Depending on your system specifications running a hierarchichal clustering method like PROC CLUSTER for a 100,000 dataset might not be viable. You can use PROC FASTCLUS  for a k-means optimization clustering method which can handle pretty large datasets.

The answer to your question is Yes, the number of columns would "proliferate" to 100,000 because PROC DISTANCE writes a lower triangular matrix or a square matrix to an output SAS data set.  This would make the situation you describe as infeasible for analysis.  Even if PROC DISTANCE wrote these pairwise distances between observations with only three variables [ID for the first observation, ID for the second observation, and the distance between these two observations], the number of pairwise distances for N observations would equal 0.5*N*(N-1).

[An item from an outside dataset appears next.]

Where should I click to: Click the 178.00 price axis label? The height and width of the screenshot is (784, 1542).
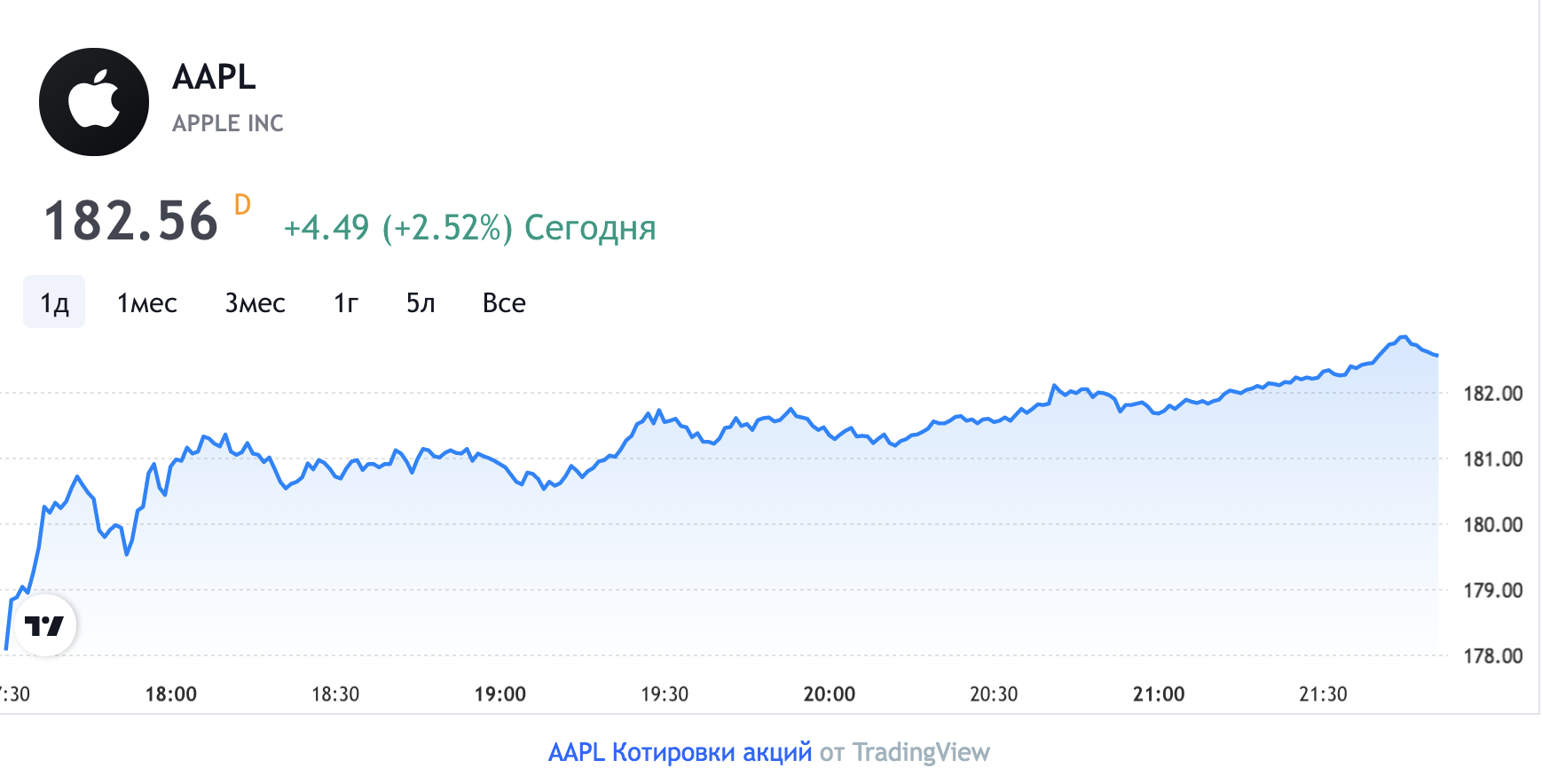1492,656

The question then becomes, why would you want to calculate about 5,000,000,000 pairwise distances for the 100,000 observations?  I doubt whether you could examine any but a small fraction of them.  To reduce the number of distances calculated, Mr. Martinez has provided one solution.  Another solution would be multiple random samples of say, 1,000 observations each.  A third solution, if your data is amenable, would be to sort your data by variables that have low cardinality values [few distinct values] and use PROC DISTANCE's BY-variable statement to calculate distances between observations in the same BY-variable groups.  A fourth solution would be to use another SAS procedure or a DATA step to calculate these distances.

Thanks a lot!